Exercise prompt ▸ Images excluded, return every record exactly as it reads.

Dataset records ▸
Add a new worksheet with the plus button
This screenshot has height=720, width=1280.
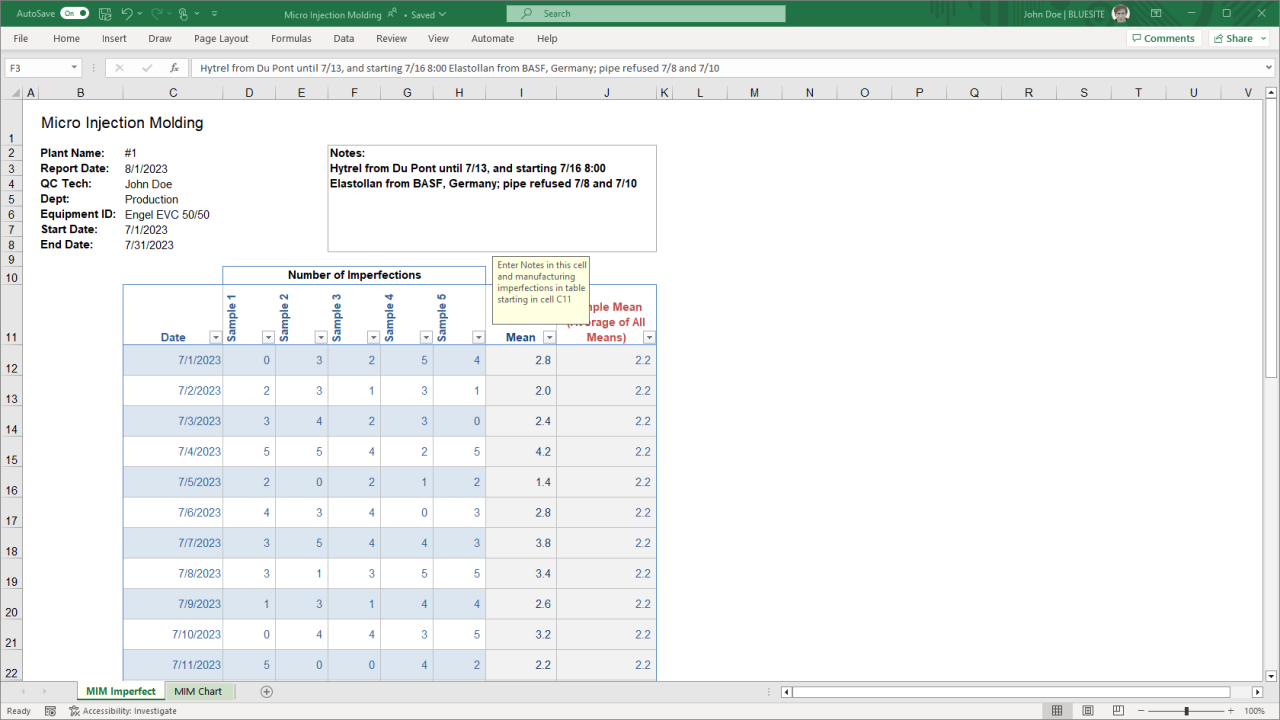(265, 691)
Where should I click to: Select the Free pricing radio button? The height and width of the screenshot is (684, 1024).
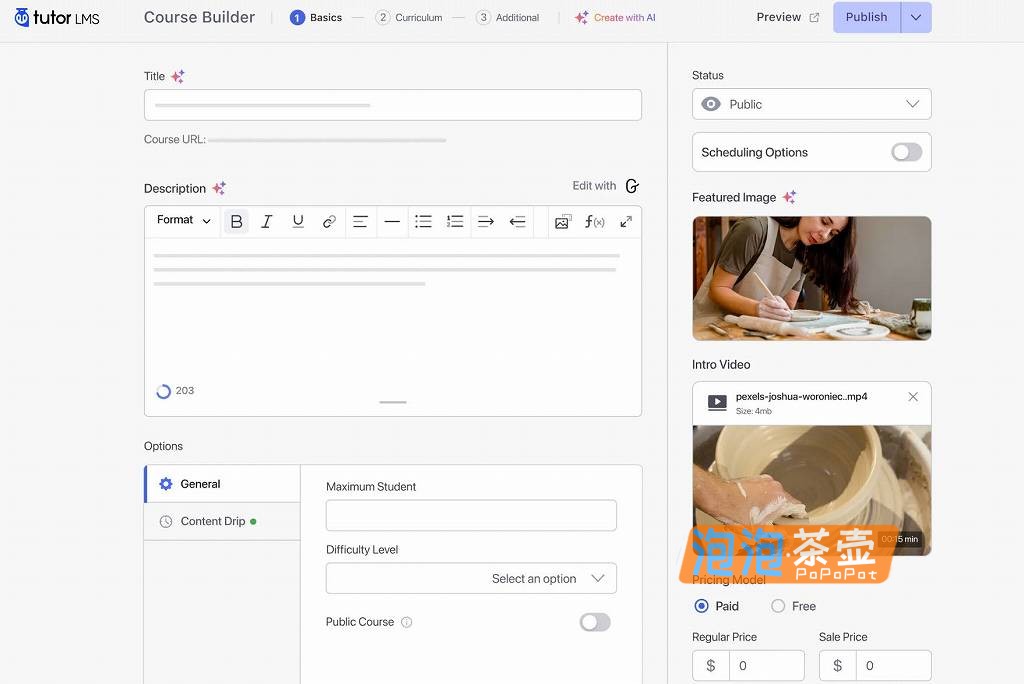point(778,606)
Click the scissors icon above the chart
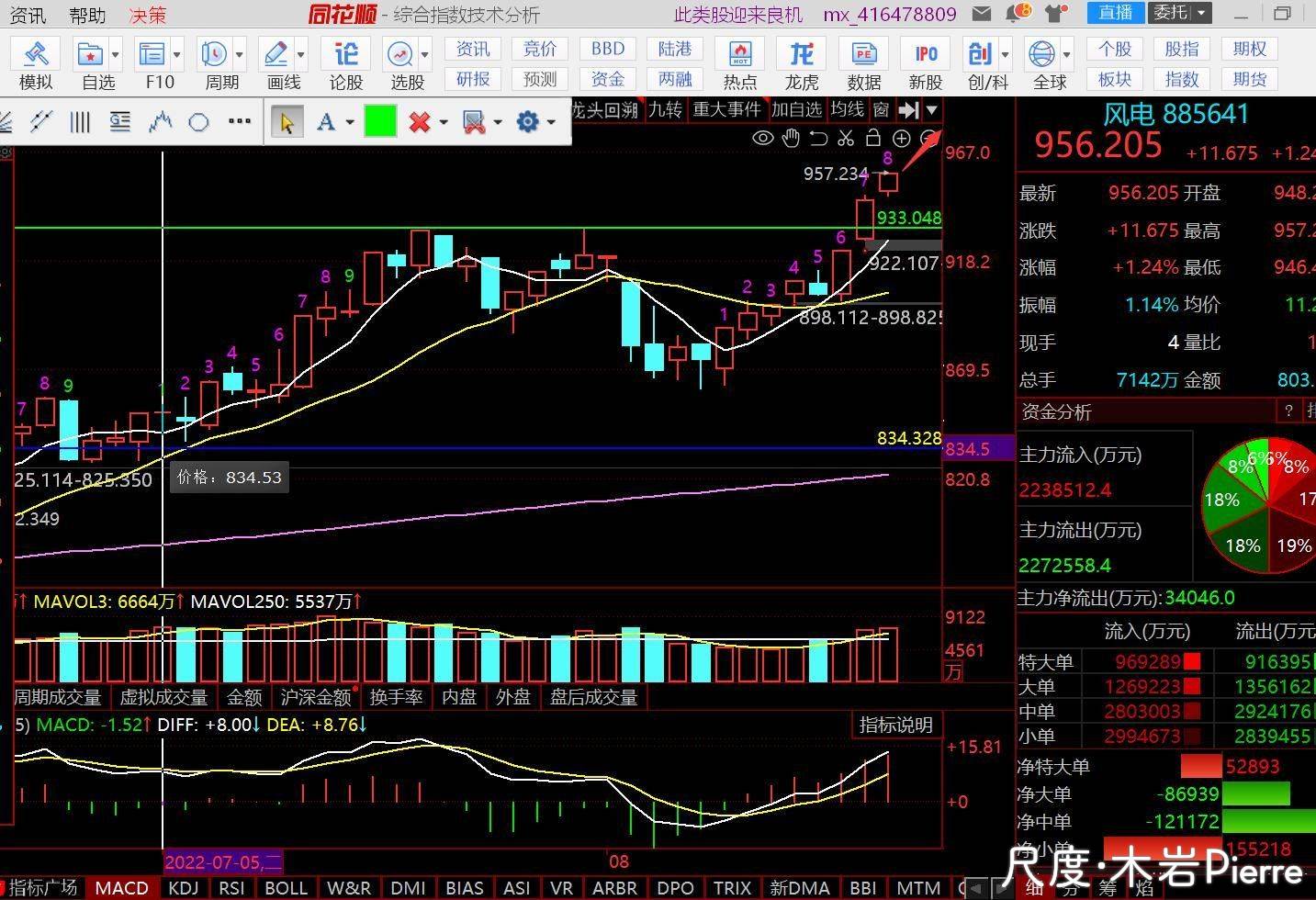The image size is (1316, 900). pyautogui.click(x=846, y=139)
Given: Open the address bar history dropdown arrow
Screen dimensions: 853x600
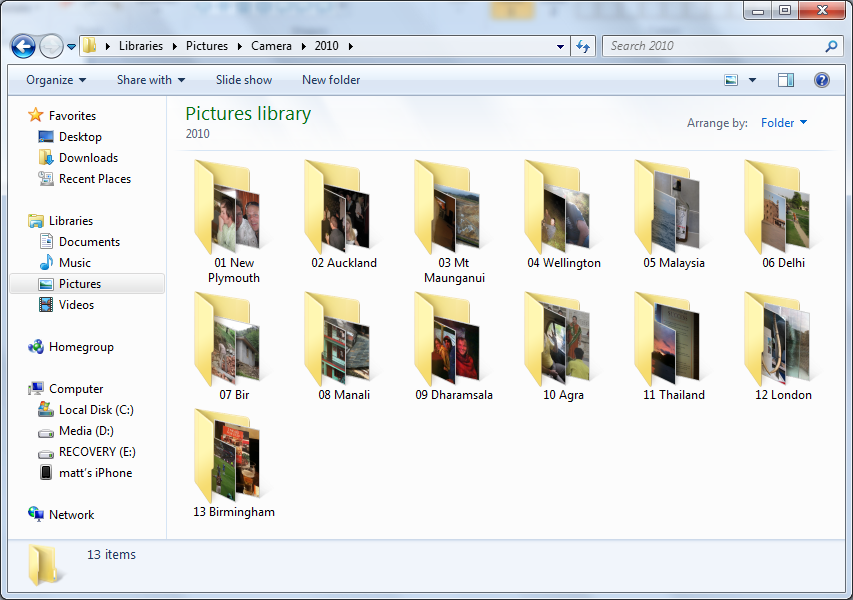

Answer box ▸
Add a new worksheet with the plus button
This screenshot has height=720, width=1280.
(265, 691)
Where should I click to: Select the Free pricing radio button? The height and width of the screenshot is (684, 1024).
point(778,606)
Click the scissors icon above the chart
The image size is (1316, 900). pyautogui.click(x=846, y=139)
Given: Open the address bar history dropdown arrow
Screen dimensions: 853x600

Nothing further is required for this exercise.